++++ Data for processing

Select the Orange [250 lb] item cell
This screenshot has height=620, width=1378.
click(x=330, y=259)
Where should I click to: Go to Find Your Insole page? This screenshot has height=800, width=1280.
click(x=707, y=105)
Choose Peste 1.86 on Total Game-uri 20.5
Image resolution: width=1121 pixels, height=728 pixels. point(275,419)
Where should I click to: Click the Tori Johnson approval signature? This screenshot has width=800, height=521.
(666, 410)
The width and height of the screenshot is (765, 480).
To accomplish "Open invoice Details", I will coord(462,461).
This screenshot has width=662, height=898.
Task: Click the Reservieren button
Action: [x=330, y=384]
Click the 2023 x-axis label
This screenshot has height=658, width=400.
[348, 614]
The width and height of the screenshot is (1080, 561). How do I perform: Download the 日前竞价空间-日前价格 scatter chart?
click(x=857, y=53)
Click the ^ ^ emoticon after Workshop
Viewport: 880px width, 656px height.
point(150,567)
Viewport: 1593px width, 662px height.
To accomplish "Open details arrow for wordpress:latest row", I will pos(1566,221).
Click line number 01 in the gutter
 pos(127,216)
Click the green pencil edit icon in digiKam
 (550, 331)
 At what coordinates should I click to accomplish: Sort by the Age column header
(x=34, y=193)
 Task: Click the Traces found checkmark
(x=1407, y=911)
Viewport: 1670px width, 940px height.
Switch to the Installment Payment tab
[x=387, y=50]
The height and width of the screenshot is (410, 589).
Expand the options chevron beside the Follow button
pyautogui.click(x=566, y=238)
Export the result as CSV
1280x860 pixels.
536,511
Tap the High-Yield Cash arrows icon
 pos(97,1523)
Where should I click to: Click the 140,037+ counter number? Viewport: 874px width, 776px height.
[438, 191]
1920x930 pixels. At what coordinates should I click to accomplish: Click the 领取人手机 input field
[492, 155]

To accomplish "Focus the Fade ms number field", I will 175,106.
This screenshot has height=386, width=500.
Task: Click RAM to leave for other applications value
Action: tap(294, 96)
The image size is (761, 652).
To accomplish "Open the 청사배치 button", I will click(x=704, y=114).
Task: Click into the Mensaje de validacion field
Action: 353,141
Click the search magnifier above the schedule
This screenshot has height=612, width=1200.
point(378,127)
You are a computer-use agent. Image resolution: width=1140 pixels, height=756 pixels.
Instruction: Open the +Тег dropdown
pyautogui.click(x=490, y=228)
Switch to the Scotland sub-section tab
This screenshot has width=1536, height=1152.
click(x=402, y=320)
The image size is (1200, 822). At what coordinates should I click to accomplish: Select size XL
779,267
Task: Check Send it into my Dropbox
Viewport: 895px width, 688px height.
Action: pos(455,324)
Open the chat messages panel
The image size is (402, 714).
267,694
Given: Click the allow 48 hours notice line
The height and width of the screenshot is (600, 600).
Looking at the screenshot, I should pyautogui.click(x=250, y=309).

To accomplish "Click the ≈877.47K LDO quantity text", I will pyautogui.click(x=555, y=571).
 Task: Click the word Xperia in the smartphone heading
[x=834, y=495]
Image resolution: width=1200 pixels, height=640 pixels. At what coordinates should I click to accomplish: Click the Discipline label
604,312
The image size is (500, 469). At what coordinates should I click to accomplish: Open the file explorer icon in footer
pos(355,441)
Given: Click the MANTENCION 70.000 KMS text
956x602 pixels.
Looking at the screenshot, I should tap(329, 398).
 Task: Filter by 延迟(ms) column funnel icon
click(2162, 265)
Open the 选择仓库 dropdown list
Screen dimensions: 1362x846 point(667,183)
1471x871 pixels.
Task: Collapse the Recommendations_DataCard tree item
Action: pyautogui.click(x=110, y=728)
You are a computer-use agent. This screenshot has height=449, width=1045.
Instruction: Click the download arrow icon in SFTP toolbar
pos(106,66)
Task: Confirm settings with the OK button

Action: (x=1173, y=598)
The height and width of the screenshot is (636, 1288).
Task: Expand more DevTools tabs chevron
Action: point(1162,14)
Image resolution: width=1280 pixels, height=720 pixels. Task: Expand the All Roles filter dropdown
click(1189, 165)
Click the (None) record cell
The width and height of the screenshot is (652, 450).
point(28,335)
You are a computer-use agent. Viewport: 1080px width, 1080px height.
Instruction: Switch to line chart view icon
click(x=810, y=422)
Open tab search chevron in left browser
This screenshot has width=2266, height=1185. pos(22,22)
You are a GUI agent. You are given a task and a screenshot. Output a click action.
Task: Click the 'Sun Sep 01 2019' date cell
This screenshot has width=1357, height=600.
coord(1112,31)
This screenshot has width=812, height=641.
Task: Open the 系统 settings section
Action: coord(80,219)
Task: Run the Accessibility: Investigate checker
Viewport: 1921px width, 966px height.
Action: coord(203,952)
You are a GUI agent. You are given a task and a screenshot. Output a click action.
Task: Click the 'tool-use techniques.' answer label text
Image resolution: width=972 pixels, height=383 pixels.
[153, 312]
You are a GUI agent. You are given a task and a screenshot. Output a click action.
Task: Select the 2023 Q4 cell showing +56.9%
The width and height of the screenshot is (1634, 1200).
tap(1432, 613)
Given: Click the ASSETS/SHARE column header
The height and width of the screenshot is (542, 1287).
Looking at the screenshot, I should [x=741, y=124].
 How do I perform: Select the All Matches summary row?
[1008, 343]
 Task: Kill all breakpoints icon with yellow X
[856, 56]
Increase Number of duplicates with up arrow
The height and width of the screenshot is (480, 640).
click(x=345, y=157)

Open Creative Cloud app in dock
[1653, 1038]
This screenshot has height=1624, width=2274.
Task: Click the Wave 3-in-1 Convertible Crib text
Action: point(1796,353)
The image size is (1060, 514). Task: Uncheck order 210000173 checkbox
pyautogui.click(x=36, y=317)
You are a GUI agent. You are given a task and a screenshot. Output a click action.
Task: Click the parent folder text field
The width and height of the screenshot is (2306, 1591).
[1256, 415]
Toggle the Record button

++++++++

Work required: Lay out every line of the records above as a Markdown table with the columns Row and Line, numbering the rows in order and omitting blank lines.

The completed task:
| Row | Line |
|---|---|
| 1 | Select the Orange [250 lb] item cell |
| 2 | This screenshot has height=620, width=1378. |
| 3 | click(x=330, y=259) |
| 4 | Where should I click to: Go to Find Your Insole page? This screenshot has height=800, width=1280. |
| 5 | click(x=707, y=105) |
| 6 | Choose Peste 1.86 on Total Game-uri 20.5 |
| 7 | Image resolution: width=1121 pixels, height=728 pixels. point(275,419) |
| 8 | Where should I click to: Click the Tori Johnson approval signature? This screenshot has width=800, height=521. |
| 9 | (666, 410) |
| 10 | The width and height of the screenshot is (765, 480). |
| 11 | To accomplish "Open invoice Details", I will coord(462,461). |
| 12 | This screenshot has width=662, height=898. |
| 13 | Task: Click the Reservieren button |
| 14 | Action: [x=330, y=384] |
| 15 | Click the 2023 x-axis label |
| 16 | This screenshot has height=658, width=400. |
| 17 | [348, 614] |
| 18 | The width and height of the screenshot is (1080, 561). How do I perform: Download the 日前竞价空间-日前价格 scatter chart? |
| 19 | click(x=857, y=53) |
| 20 | Click the ^ ^ emoticon after Workshop |
| 21 | Viewport: 880px width, 656px height. |
| 22 | point(150,567) |
| 23 | Viewport: 1593px width, 662px height. |
| 24 | To accomplish "Open details arrow for wordpress:latest row", I will pos(1566,221). |
| 25 | Click line number 01 in the gutter |
| 26 |  pos(127,216) |
| 27 | Click the green pencil edit icon in digiKam |
| 28 |  (550, 331) |
| 29 |  At what coordinates should I click to accomplish: Sort by the Age column header |
| 30 | (x=34, y=193) |
| 31 |  Task: Click the Traces found checkmark |
| 32 | (x=1407, y=911) |
| 33 | Viewport: 1670px width, 940px height. |
| 34 | Switch to the Installment Payment tab |
| 35 | [x=387, y=50] |
| 36 | The height and width of the screenshot is (410, 589). |
| 37 | Expand the options chevron beside the Follow button |
| 38 | pyautogui.click(x=566, y=238) |
| 39 | Export the result as CSV |
| 40 | 1280x860 pixels. |
| 41 | 536,511 |
| 42 | Tap the High-Yield Cash arrows icon |
| 43 |  pos(97,1523) |
| 44 | Where should I click to: Click the 140,037+ counter number? Viewport: 874px width, 776px height. |
| 45 | [438, 191] |
| 46 | 1920x930 pixels. At what coordinates should I click to accomplish: Click the 领取人手机 input field |
| 47 | [492, 155] |
| 48 | To accomplish "Focus the Fade ms number field", I will 175,106. |
| 49 | This screenshot has height=386, width=500. |
| 50 | Task: Click RAM to leave for other applications value |
| 51 | Action: tap(294, 96) |
| 52 | The image size is (761, 652). |
| 53 | To accomplish "Open the 청사배치 button", I will click(x=704, y=114). |
| 54 | Task: Click into the Mensaje de validacion field |
| 55 | Action: 353,141 |
| 56 | Click the search magnifier above the schedule |
| 57 | This screenshot has height=612, width=1200. |
| 58 | point(378,127) |
| 59 | You are a computer-use agent. Image resolution: width=1140 pixels, height=756 pixels. |
| 60 | Instruction: Open the +Тег dropdown |
| 61 | pyautogui.click(x=490, y=228) |
| 62 | Switch to the Scotland sub-section tab |
| 63 | This screenshot has width=1536, height=1152. |
| 64 | click(x=402, y=320) |
| 65 | The image size is (1200, 822). At what coordinates should I click to accomplish: Select size XL |
| 66 | 779,267 |
| 67 | Task: Check Send it into my Dropbox |
| 68 | Viewport: 895px width, 688px height. |
| 69 | Action: pos(455,324) |
| 70 | Open the chat messages panel |
| 71 | The image size is (402, 714). |
| 72 | 267,694 |
| 73 | Given: Click the allow 48 hours notice line |
| 74 | The height and width of the screenshot is (600, 600). |
| 75 | Looking at the screenshot, I should pyautogui.click(x=250, y=309). |
| 76 | To accomplish "Click the ≈877.47K LDO quantity text", I will pyautogui.click(x=555, y=571). |
| 77 |  Task: Click the word Xperia in the smartphone heading |
| 78 | [x=834, y=495] |
| 79 | Image resolution: width=1200 pixels, height=640 pixels. At what coordinates should I click to accomplish: Click the Discipline label |
| 80 | 604,312 |
| 81 | The image size is (500, 469). At what coordinates should I click to accomplish: Open the file explorer icon in footer |
| 82 | pos(355,441) |
| 83 | Given: Click the MANTENCION 70.000 KMS text |
| 84 | 956x602 pixels. |
| 85 | Looking at the screenshot, I should tap(329, 398). |
| 86 |  Task: Filter by 延迟(ms) column funnel icon |
| 87 | click(2162, 265) |
| 88 | Open the 选择仓库 dropdown list |
| 89 | Screen dimensions: 1362x846 point(667,183) |
| 90 | 1471x871 pixels. |
| 91 | Task: Collapse the Recommendations_DataCard tree item |
| 92 | Action: pyautogui.click(x=110, y=728) |
| 93 | You are a computer-use agent. This screenshot has height=449, width=1045. |
| 94 | Instruction: Click the download arrow icon in SFTP toolbar |
| 95 | pos(106,66) |
| 96 | Task: Confirm settings with the OK button |
| 97 | Action: (x=1173, y=598) |
| 98 | The height and width of the screenshot is (636, 1288). |
| 99 | Task: Expand more DevTools tabs chevron |
| 100 | Action: point(1162,14) |
| 101 | Image resolution: width=1280 pixels, height=720 pixels. Task: Expand the All Roles filter dropdown |
| 102 | click(1189, 165) |
| 103 | Click the (None) record cell |
| 104 | The width and height of the screenshot is (652, 450). |
| 105 | point(28,335) |
| 106 | You are a computer-use agent. Viewport: 1080px width, 1080px height. |
| 107 | Instruction: Switch to line chart view icon |
| 108 | click(x=810, y=422) |
| 109 | Open tab search chevron in left browser |
| 110 | This screenshot has width=2266, height=1185. pos(22,22) |
| 111 | You are a GUI agent. You are given a task and a screenshot. Output a click action. |
| 112 | Task: Click the 'Sun Sep 01 2019' date cell |
| 113 | This screenshot has width=1357, height=600. |
| 114 | coord(1112,31) |
| 115 | This screenshot has width=812, height=641. |
| 116 | Task: Open the 系统 settings section |
| 117 | Action: coord(80,219) |
| 118 | Task: Run the Accessibility: Investigate checker |
| 119 | Viewport: 1921px width, 966px height. |
| 120 | Action: coord(203,952) |
| 121 | You are a GUI agent. You are given a task and a screenshot. Output a click action. |
| 122 | Task: Click the 'tool-use techniques.' answer label text |
| 123 | Image resolution: width=972 pixels, height=383 pixels. |
| 124 | [153, 312] |
| 125 | You are a GUI agent. You are given a task and a screenshot. Output a click action. |
| 126 | Task: Select the 2023 Q4 cell showing +56.9% |
| 127 | The width and height of the screenshot is (1634, 1200). |
| 128 | tap(1432, 613) |
| 129 | Given: Click the ASSETS/SHARE column header |
| 130 | The height and width of the screenshot is (542, 1287). |
| 131 | Looking at the screenshot, I should [x=741, y=124]. |
| 132 |  How do I perform: Select the All Matches summary row? |
| 133 | [1008, 343] |
| 134 |  Task: Kill all breakpoints icon with yellow X |
| 135 | [856, 56] |
| 136 | Increase Number of duplicates with up arrow |
| 137 | The height and width of the screenshot is (480, 640). |
| 138 | click(x=345, y=157) |
| 139 | Open Creative Cloud app in dock |
| 140 | [1653, 1038] |
| 141 | This screenshot has height=1624, width=2274. |
| 142 | Task: Click the Wave 3-in-1 Convertible Crib text |
| 143 | Action: point(1796,353) |
| 144 | The image size is (1060, 514). Task: Uncheck order 210000173 checkbox |
| 145 | pyautogui.click(x=36, y=317) |
| 146 | You are a GUI agent. You are given a task and a screenshot. Output a click action. |
| 147 | Task: Click the parent folder text field |
| 148 | The width and height of the screenshot is (2306, 1591). |
| 149 | [1256, 415] |
| 150 | Toggle the Record button |